◆ WHAT THE TASK REQUIRES ◆
Return verbatim the part of the items below that opens with the line containing "Image resolution: width=1069" and closes with the line containing "tap(552, 220)", including both of those lines.

◆ RECORDS FOR THIS EXERCISE ◆
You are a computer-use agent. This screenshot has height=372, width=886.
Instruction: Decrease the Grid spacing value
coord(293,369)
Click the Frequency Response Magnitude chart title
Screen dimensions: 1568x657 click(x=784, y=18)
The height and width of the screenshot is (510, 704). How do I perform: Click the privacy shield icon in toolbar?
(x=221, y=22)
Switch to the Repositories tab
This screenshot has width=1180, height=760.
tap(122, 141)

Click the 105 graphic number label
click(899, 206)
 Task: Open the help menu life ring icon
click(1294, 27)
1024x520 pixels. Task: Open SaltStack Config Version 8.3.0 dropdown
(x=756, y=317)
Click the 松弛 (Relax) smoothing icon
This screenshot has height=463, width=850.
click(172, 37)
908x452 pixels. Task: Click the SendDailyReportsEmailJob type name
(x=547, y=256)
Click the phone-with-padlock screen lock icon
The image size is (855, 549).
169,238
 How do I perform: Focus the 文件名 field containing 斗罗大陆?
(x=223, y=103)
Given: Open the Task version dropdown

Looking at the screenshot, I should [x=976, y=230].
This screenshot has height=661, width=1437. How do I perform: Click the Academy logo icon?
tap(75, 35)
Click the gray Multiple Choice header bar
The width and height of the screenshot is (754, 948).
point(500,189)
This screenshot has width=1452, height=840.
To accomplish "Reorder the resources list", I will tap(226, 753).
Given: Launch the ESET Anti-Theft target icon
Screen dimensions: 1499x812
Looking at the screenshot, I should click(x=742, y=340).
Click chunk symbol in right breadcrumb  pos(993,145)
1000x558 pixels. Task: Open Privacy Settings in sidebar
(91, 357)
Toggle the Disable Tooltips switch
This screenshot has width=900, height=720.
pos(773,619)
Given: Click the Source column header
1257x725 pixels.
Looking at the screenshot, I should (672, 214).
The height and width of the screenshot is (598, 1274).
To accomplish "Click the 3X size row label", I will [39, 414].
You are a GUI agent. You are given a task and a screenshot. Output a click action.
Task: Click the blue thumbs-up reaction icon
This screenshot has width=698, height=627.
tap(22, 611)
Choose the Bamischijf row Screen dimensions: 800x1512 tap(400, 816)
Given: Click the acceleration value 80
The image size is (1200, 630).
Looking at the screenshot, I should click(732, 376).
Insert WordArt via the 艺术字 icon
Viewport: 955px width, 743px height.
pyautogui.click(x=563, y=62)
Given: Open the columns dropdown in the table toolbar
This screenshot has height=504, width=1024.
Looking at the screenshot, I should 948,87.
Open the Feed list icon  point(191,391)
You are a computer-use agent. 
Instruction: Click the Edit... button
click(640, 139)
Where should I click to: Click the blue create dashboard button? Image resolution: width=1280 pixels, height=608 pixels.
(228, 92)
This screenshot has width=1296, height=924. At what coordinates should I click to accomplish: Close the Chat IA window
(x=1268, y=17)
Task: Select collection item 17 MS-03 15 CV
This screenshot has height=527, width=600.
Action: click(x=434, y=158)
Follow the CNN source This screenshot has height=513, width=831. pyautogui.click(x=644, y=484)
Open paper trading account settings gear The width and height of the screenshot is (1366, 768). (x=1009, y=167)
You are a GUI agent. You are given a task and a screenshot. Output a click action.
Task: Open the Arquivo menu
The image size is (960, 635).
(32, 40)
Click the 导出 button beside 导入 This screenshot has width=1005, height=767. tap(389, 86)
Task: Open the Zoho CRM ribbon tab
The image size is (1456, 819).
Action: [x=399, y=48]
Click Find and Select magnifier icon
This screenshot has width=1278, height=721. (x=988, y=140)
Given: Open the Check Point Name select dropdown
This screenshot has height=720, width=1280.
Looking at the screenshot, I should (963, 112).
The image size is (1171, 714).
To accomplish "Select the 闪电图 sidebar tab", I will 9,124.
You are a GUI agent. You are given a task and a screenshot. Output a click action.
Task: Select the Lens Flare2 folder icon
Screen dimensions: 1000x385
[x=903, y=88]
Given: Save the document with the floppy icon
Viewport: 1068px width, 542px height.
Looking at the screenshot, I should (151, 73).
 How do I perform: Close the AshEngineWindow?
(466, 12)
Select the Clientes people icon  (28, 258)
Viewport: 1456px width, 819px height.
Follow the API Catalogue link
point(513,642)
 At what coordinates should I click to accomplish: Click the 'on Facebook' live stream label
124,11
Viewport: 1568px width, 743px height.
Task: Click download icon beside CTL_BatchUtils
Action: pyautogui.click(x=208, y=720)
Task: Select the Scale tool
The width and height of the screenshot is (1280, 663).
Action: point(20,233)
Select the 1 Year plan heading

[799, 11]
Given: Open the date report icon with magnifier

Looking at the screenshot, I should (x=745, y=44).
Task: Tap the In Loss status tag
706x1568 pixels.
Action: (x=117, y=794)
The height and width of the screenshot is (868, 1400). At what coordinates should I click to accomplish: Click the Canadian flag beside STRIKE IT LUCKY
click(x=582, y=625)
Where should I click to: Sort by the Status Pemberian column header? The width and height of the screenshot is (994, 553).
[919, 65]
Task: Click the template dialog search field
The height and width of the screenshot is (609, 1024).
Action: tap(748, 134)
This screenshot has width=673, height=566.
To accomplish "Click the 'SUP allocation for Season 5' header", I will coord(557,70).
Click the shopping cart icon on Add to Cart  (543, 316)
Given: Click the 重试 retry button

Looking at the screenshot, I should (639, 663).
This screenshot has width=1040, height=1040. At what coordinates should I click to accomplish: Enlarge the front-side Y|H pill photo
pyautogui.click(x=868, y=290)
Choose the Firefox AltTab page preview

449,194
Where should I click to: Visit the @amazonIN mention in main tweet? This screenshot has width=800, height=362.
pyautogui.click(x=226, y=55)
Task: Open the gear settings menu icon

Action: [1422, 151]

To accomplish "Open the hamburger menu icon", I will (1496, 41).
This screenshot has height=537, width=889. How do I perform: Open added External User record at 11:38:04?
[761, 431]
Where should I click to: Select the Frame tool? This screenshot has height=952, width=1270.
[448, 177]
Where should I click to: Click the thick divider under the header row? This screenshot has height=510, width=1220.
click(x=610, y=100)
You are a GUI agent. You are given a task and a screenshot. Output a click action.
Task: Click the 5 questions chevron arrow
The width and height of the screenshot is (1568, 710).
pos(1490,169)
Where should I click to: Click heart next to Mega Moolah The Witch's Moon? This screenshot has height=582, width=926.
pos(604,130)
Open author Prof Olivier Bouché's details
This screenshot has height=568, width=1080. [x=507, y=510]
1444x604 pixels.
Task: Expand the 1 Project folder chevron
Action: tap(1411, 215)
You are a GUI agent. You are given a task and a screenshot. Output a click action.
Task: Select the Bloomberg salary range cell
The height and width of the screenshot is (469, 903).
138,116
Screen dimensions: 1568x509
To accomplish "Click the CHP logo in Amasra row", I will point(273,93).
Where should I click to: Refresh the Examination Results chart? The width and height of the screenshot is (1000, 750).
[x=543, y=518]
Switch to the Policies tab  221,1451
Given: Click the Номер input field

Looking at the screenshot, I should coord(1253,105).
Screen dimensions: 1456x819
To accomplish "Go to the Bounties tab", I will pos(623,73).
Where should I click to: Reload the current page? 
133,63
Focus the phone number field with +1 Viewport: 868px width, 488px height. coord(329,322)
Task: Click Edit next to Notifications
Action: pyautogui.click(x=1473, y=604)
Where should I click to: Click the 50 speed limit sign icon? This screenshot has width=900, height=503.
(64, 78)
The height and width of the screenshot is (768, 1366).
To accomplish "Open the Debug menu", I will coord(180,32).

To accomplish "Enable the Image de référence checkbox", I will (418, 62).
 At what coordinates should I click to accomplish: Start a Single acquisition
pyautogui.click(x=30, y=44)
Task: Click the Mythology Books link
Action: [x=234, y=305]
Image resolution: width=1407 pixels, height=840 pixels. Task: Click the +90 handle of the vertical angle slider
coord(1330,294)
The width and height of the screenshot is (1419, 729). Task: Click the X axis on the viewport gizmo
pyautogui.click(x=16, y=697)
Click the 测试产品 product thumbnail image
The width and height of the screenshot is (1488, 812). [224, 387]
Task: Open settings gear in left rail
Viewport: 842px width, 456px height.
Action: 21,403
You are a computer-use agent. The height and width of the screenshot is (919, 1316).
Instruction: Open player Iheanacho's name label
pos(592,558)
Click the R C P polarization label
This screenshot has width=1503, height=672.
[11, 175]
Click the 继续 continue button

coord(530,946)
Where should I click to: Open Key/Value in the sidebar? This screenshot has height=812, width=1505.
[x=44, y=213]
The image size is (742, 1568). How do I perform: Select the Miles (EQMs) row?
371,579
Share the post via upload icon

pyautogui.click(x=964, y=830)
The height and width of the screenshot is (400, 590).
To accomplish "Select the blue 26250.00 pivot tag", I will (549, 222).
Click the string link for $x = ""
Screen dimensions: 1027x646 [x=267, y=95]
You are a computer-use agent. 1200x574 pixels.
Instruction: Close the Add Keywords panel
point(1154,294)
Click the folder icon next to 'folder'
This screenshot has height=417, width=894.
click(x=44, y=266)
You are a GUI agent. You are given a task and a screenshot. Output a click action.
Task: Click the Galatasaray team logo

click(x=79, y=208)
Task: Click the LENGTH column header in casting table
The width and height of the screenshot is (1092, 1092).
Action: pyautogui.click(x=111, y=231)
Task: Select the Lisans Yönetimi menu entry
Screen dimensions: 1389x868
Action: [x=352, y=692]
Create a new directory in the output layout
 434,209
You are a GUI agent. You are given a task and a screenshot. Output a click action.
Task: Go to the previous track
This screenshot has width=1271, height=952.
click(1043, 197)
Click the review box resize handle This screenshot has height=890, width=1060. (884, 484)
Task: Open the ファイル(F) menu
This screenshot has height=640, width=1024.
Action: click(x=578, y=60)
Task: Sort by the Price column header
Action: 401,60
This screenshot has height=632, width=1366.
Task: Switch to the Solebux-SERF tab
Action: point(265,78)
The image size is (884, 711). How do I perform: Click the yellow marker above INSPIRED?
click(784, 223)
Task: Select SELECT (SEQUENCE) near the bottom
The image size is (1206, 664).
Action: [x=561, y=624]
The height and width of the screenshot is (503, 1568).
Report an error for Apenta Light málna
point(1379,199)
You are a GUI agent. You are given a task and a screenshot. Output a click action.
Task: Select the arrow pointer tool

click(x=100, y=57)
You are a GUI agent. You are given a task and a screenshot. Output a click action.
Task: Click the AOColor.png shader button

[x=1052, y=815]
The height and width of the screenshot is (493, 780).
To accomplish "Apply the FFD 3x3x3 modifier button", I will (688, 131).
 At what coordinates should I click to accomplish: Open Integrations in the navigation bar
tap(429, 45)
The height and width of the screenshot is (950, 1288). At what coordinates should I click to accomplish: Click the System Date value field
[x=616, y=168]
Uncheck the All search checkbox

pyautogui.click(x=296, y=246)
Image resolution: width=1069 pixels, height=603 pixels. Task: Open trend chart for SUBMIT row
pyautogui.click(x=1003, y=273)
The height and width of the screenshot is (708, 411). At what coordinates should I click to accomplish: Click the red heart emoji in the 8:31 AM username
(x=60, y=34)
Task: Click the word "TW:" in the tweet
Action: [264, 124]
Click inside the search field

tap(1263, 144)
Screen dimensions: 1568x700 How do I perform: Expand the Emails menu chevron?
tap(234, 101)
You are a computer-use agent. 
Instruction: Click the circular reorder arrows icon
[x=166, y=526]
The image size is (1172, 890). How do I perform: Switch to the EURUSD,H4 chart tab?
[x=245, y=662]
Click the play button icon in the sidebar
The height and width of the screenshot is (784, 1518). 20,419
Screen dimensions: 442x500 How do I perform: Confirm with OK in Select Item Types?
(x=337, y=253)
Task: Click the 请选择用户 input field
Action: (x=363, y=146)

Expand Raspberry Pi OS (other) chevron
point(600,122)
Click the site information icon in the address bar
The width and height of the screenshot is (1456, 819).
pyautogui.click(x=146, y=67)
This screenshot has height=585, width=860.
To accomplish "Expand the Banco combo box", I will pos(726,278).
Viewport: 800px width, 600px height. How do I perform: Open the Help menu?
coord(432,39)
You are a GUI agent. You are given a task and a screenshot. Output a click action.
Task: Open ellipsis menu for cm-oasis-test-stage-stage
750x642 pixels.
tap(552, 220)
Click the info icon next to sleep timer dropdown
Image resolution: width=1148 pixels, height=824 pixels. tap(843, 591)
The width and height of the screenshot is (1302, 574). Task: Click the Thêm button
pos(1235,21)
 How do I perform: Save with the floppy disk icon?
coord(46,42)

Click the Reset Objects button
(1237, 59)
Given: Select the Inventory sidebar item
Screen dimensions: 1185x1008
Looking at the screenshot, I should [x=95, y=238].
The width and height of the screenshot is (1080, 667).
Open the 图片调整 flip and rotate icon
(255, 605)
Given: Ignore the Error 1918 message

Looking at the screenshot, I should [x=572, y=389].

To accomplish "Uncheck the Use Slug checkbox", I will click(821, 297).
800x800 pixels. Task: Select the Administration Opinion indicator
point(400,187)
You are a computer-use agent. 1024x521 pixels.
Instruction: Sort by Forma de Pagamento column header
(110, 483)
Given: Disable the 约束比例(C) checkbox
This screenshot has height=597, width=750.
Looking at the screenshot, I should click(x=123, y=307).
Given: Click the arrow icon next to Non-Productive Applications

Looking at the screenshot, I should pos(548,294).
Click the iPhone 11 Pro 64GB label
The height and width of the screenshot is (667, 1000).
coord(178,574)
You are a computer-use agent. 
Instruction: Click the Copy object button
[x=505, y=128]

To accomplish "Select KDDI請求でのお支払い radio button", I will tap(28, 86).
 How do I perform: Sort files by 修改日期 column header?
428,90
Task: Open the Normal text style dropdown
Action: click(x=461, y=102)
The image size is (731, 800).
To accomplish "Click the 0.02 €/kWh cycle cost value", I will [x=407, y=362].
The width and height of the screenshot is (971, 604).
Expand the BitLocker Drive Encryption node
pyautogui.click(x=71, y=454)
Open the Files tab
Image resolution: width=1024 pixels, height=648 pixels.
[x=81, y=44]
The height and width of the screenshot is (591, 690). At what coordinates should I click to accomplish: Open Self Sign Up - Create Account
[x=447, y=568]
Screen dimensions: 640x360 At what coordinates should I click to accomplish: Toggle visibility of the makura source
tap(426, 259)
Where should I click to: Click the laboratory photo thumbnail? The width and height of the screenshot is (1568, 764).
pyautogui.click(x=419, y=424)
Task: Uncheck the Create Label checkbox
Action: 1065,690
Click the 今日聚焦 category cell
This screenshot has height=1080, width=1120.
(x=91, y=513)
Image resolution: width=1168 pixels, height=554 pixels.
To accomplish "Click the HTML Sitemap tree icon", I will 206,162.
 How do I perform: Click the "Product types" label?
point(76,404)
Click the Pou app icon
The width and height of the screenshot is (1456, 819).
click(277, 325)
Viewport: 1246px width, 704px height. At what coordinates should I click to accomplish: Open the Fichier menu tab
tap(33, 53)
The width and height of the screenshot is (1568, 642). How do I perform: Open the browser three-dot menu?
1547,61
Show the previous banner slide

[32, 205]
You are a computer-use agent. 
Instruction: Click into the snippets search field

◆ WRITTEN RESPONSE ◆
Image resolution: width=1069 pixels, height=603 pixels. Task: Open trend chart for SUBMIT row
pyautogui.click(x=1003, y=273)
The height and width of the screenshot is (708, 411). At what coordinates should I click to accomplish: Click the red heart emoji in the 8:31 AM username
(x=60, y=34)
Task: Click the word "TW:" in the tweet
Action: [264, 124]
Click inside the search field

tap(1263, 144)
Screen dimensions: 1568x700 How do I perform: Expand the Emails menu chevron?
tap(234, 101)
You are a computer-use agent. 
Instruction: Click the circular reorder arrows icon
[x=166, y=526]
The image size is (1172, 890). How do I perform: Switch to the EURUSD,H4 chart tab?
[x=245, y=662]
Click the play button icon in the sidebar
The height and width of the screenshot is (784, 1518). 20,419
Screen dimensions: 442x500 How do I perform: Confirm with OK in Select Item Types?
(x=337, y=253)
Task: Click the 请选择用户 input field
Action: (x=363, y=146)

Expand Raspberry Pi OS (other) chevron
point(600,122)
Click the site information icon in the address bar
The width and height of the screenshot is (1456, 819).
pyautogui.click(x=146, y=67)
This screenshot has height=585, width=860.
To accomplish "Expand the Banco combo box", I will pos(726,278).
Viewport: 800px width, 600px height. How do I perform: Open the Help menu?
coord(432,39)
You are a GUI agent. You are given a task and a screenshot. Output a click action.
Task: Open ellipsis menu for cm-oasis-test-stage-stage
750x642 pixels.
tap(552, 220)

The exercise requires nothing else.